--- READING PASSAGE ---

First, let’s discuss the difference between a service animal and a therapy animal. 

According to the U.S. Department of Justice, “service animals are defined as dogs that are individually trained to do work or perform tasks for people with disabilities. Examples of such work or tasks include guiding people who are blind, alerting people who are deaf, pulling a wheelchair, alerting and protecting a person who is having a seizure, reminding a person with mental illness to take prescribed medications, calming a person with Post Traumatic Stress Disorder (PTSD) during an anxiety attack, or performing other duties. Service animals are working animals, not pets. The work or task a dog has been trained to provide must be directly related to the person’s disability. Dogs whose sole function is to provide comfort or emotional support do not qualify as service animals under the ADA.” 

Under the Americans with Disabilities Act, the only animals that qualify as service animals are dogs, and now, miniature horses.  

Service miniatures horses are not given free rein (no pun intended)1 to go anywhere a service dog can go.  

The assessment factors are (1) whether the miniature horse is housebroken; (2) whether the miniature horse is under the owner’s control; (3) whether the facility can accommodate the miniature horse’s type, size, and weight; and (4) whether the miniature horse’s presence will not compromise legitimate safety requirements necessary for safe operation of the facility. 

In contrast, therapy animals are not limited to working with people with disabilities and are not legally defined. A therapy animal is allowed into a hospital as part of a treatment plan by invitation only. Therapy animals do not qualify for access protection given to service animals under the Americans with Disabilities Act (ADA).  

Examples 2 of animals (other than dogs) that are therapy animals: 

Boa Constrictors—These snakes are known for helping patients with bipolar disorder, obsessive compulsive disorder, and panic disorders, and there are even cases when these snakes can be used to prevent medical emergencies. One man in Washington has a boa that will squeeze him more tightly when it senses he’s about to have a seizure, giving him enough time to take his medication or go to a safer location until his seizure passes. (Well, I can think of potential “issues” if this does not work as intended.) 

Parrots—This is a popular animal for treating psychiatric disorders. Many species of parrot have the ability to talk to their owners and de-escalate stressful situations. Jim Eggers from St. Louis relies on his service parrot, Sadie. The parrot has been trained to repeat the mantra, “It’s OK, Jim. Calm down, Jim. You’re all right, Jim. I’m here, Jim” to calm Jim down whenever she senses he’s about to have a violent episode. Jim used to say the mantra to himself, but now with Sadie’s help he can pre-empt episodes even before they start. Sadie is also trained to alert Jim when someone comes to the door and when he leaves the faucet running.

--- COLLECTED DATA ---

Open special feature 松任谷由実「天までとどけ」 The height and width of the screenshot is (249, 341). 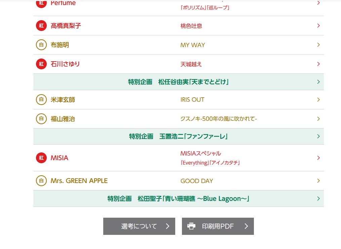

---

■ TASK
In the text on service and therapy animals, which animals are the only ones that count as service animals under the Americans with Disabilities Act?

■ SOLVED EXERCISE
Dogs and miniature horses.